__YOUR INSTRUCTIONS__: Beginning with the line that includes "使用指南 (1296, 232)" and ending with the last line, print the records exactly, leaving every picture out.

__DATASET EXCERPTS__:
================================

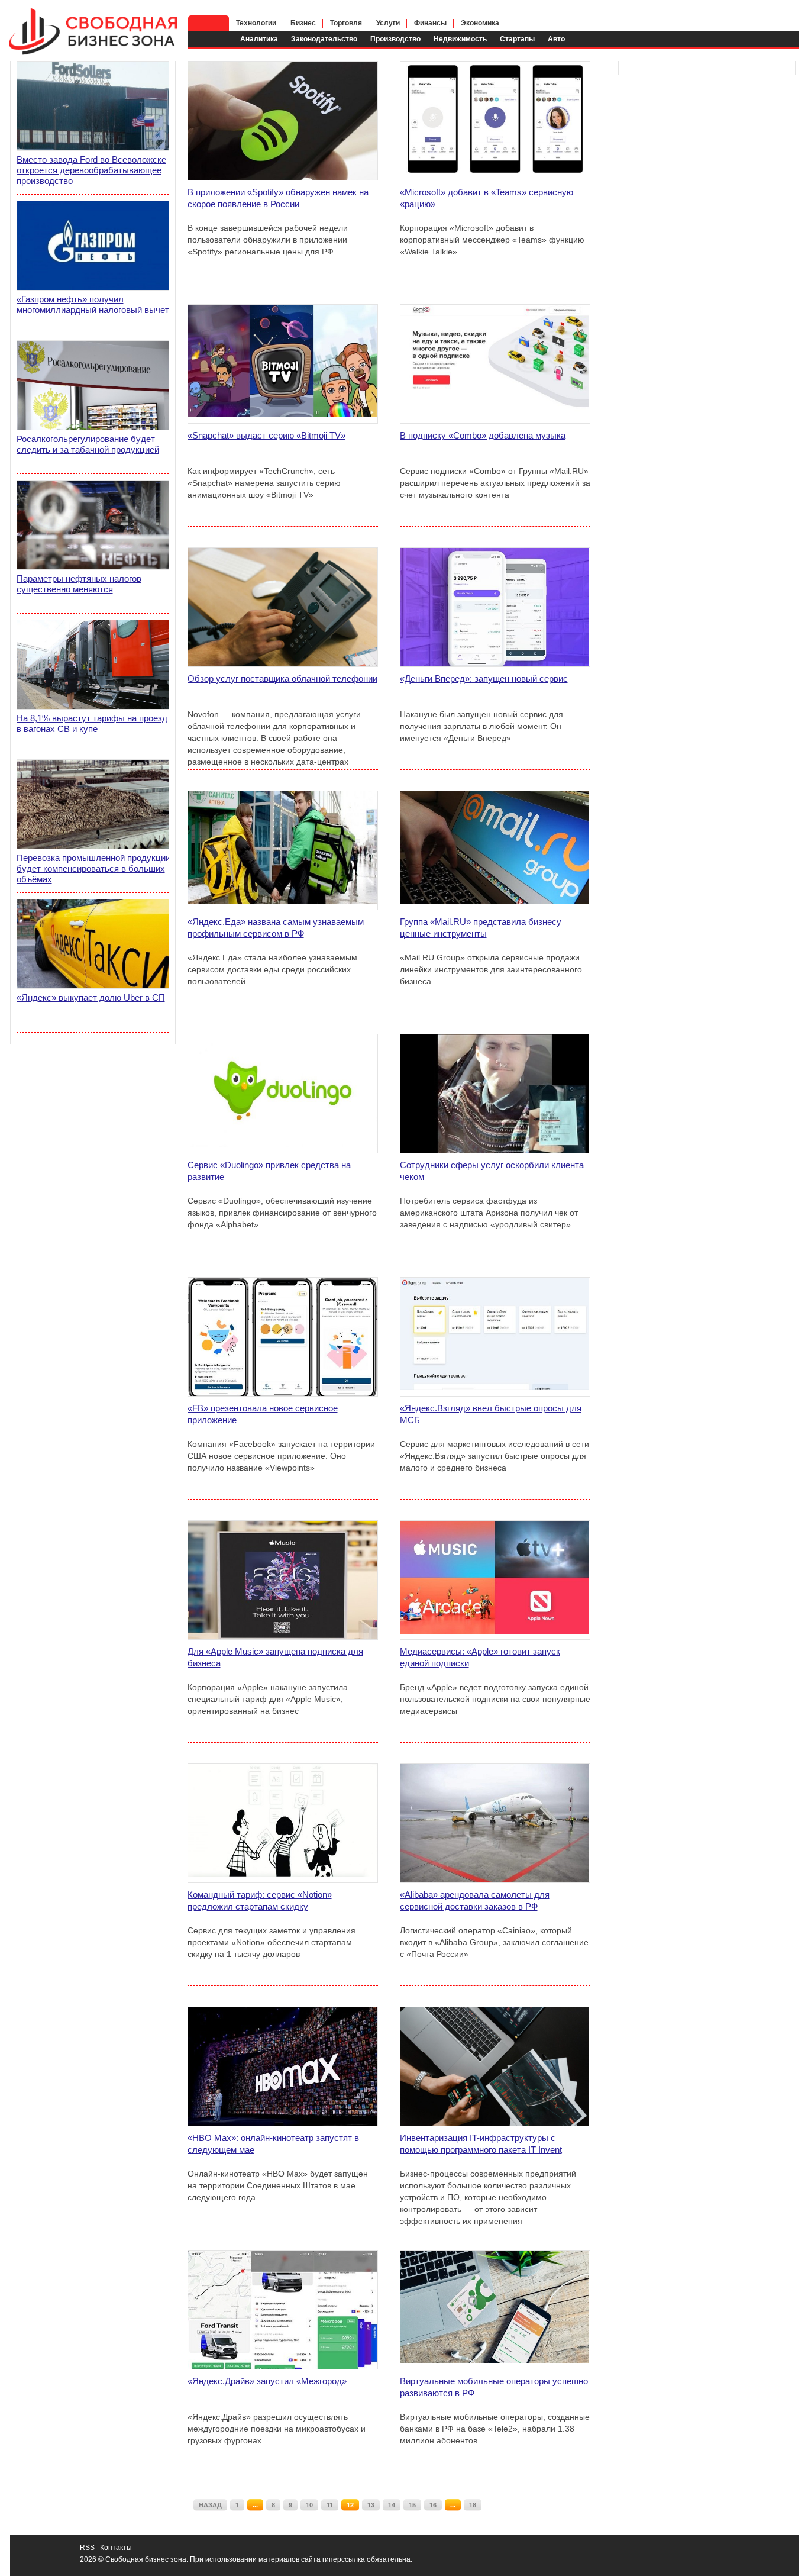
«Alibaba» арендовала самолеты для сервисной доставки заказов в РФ (475, 1900)
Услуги (388, 23)
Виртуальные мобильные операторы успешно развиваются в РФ (494, 2387)
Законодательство (324, 39)
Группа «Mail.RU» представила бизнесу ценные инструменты (480, 928)
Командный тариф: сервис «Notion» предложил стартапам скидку (260, 1900)
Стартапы (517, 39)
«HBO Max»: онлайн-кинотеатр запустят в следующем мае (273, 2144)
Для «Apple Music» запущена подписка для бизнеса (275, 1657)
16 (433, 2505)
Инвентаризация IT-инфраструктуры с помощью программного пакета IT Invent (481, 2144)
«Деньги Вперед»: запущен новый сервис (484, 678)
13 (370, 2505)
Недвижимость (460, 39)
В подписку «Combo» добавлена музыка (482, 435)
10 (309, 2505)
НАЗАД (210, 2505)
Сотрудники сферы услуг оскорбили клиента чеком (492, 1171)
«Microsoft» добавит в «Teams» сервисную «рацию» (486, 198)
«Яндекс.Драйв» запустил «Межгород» (267, 2381)
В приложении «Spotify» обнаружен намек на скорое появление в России (278, 198)
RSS (87, 2547)
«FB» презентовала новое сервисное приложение (263, 1414)
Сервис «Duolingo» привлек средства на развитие (269, 1171)
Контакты (116, 2547)
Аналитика (259, 39)
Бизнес (303, 23)
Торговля (346, 23)
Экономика (480, 23)
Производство (395, 39)
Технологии (256, 23)
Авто (556, 39)
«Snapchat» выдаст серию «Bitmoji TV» (266, 435)
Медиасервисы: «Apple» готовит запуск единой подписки (480, 1657)
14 (391, 2505)
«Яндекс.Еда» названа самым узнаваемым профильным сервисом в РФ (276, 928)
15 (412, 2505)
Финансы (430, 23)
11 (330, 2505)
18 (472, 2505)
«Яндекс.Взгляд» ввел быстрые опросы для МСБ (490, 1414)
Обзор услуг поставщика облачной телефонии (282, 678)
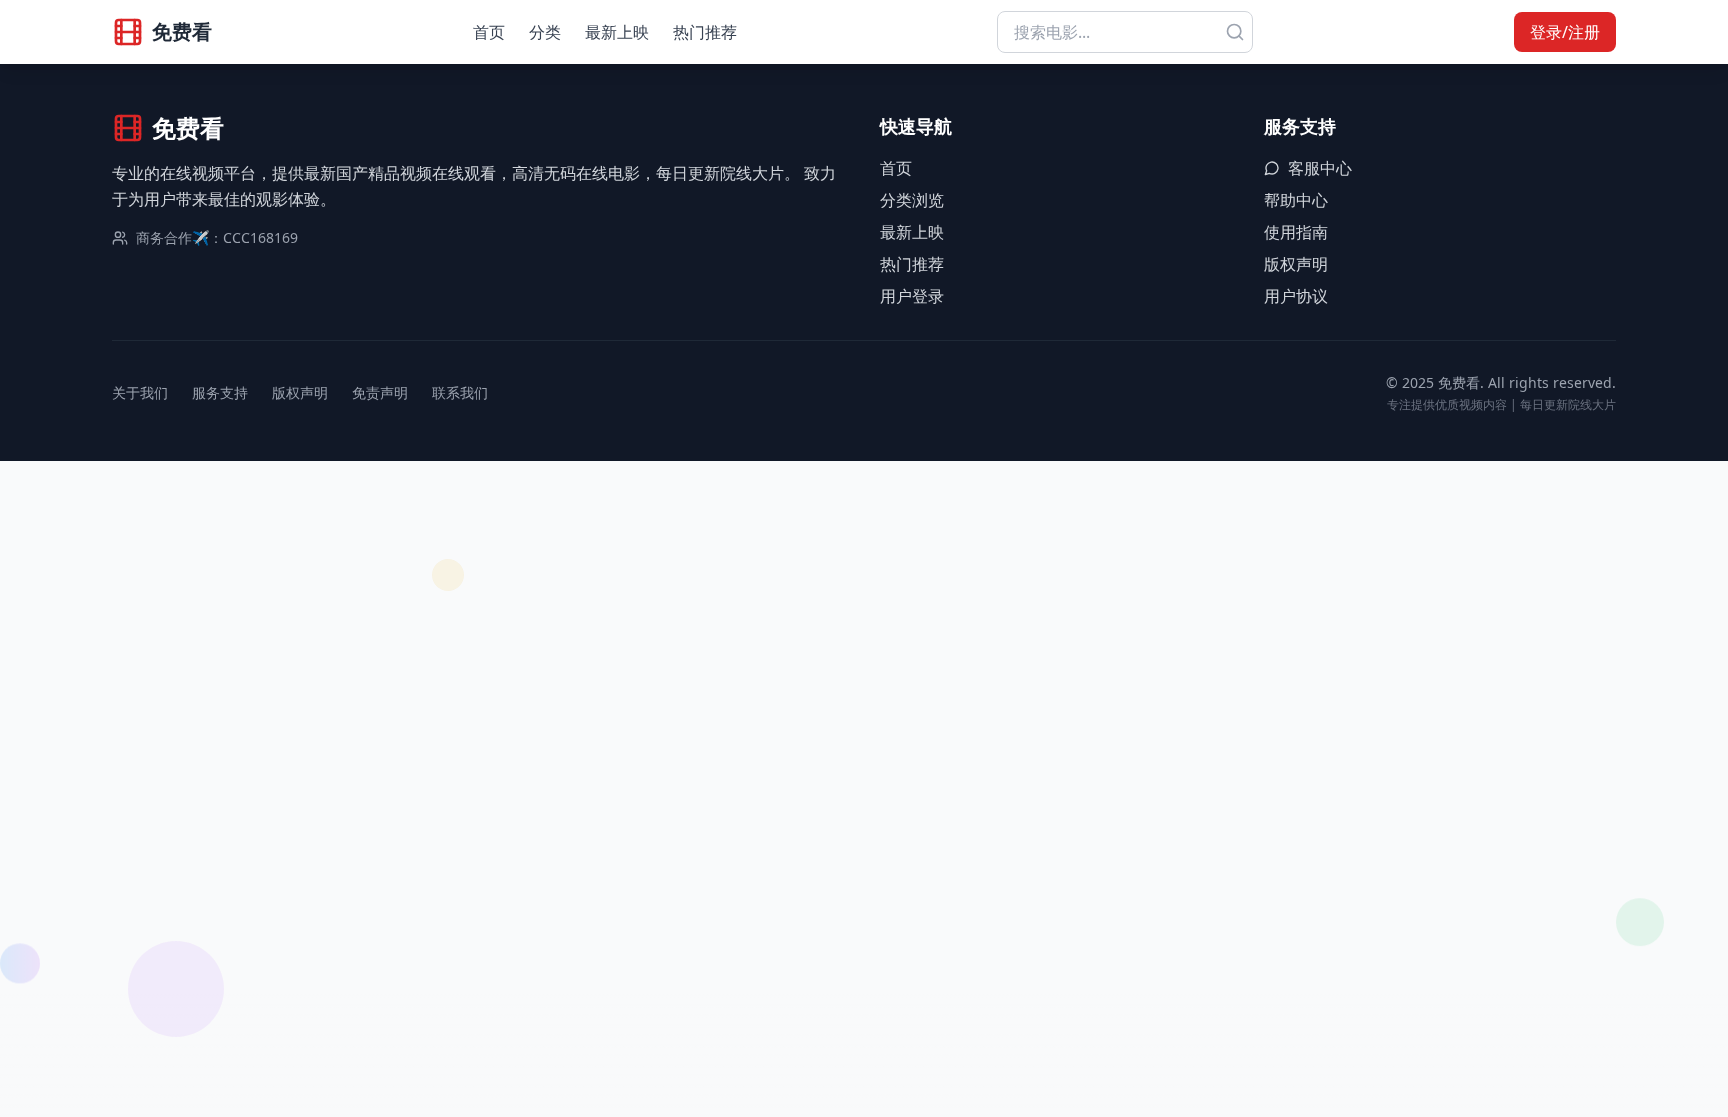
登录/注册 (1565, 32)
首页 (489, 32)
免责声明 (380, 392)
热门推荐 (705, 32)
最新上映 (617, 32)
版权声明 (1296, 264)
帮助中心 (1296, 200)
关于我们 (140, 392)
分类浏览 (912, 200)
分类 (545, 32)
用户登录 (912, 296)
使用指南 (1296, 232)
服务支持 (220, 392)
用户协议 (1296, 296)
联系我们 (460, 392)
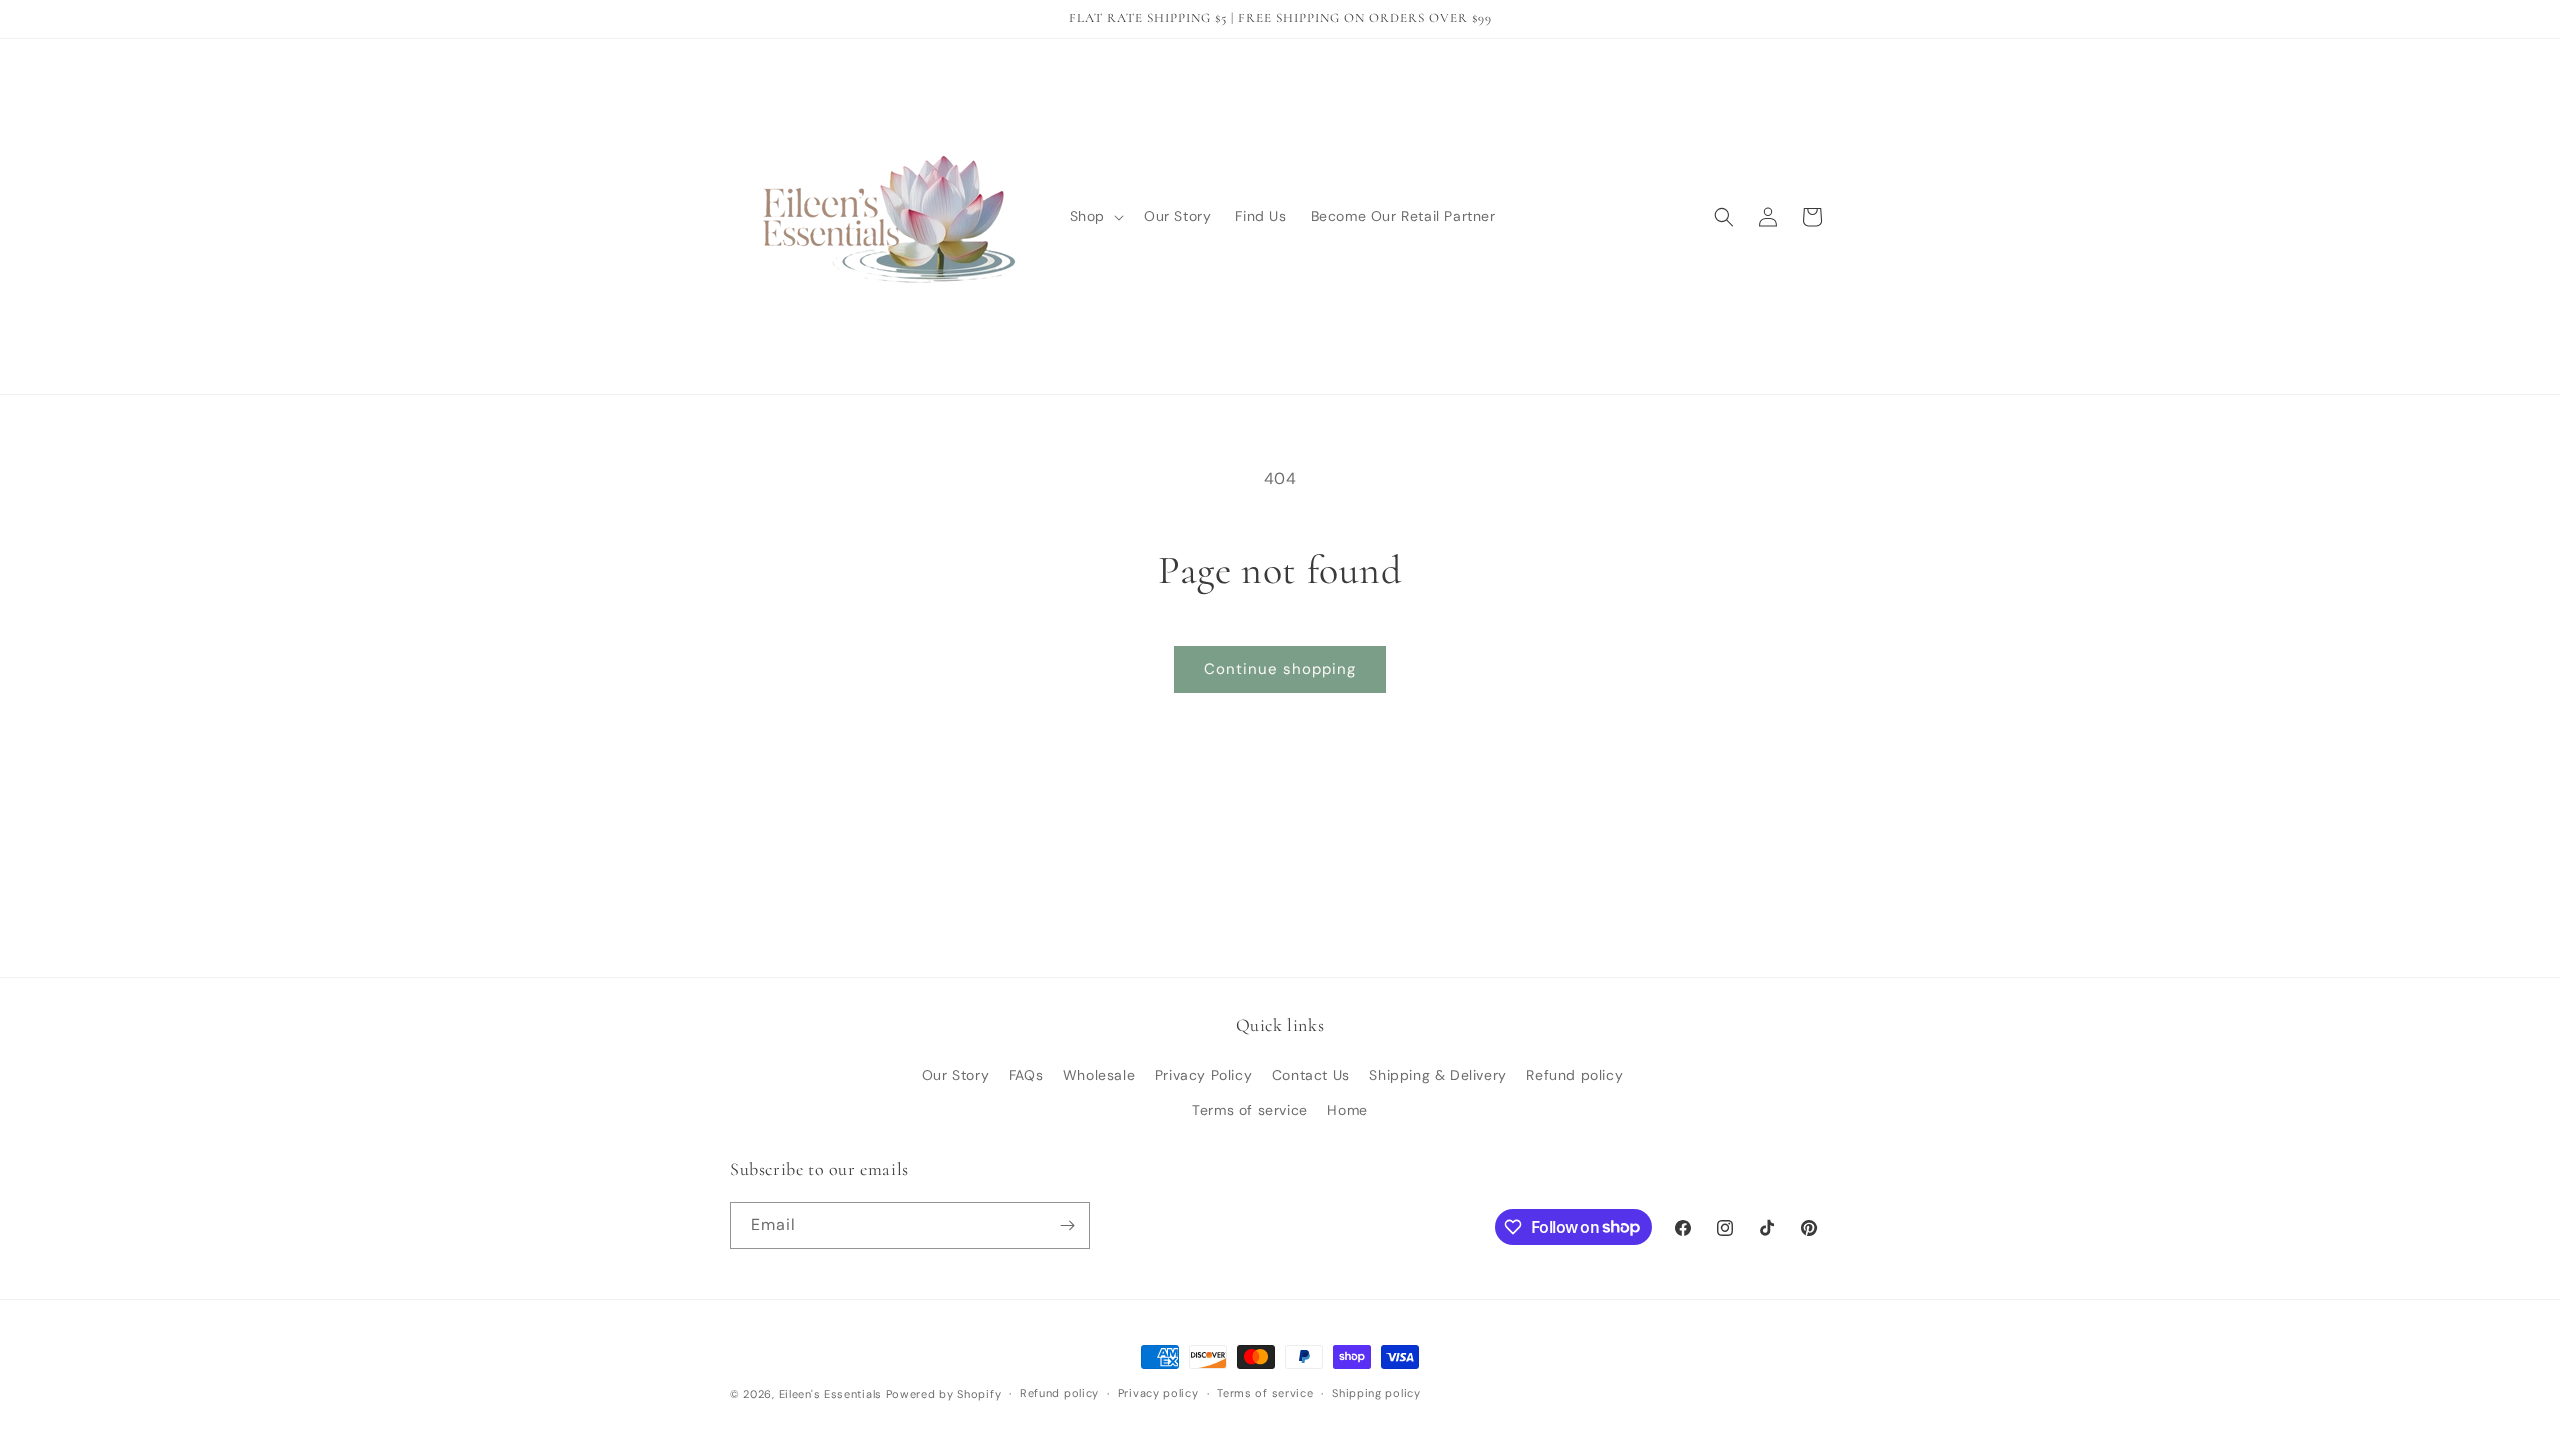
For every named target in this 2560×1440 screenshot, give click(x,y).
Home (1347, 1110)
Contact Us (1311, 1075)
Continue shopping (1280, 669)
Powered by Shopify (944, 1394)
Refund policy (1574, 1075)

================================

__ANSWER FOR THE TASK__:
使用指南 (1296, 232)
服务支持 (220, 392)
用户协议 (1296, 296)
联系我们 (460, 392)
For every named target in this 2560×1440 screenshot, give click(x,y).
Home (1347, 1110)
Contact Us (1311, 1075)
Continue shopping (1280, 669)
Powered by Shopify (944, 1394)
Refund policy (1574, 1075)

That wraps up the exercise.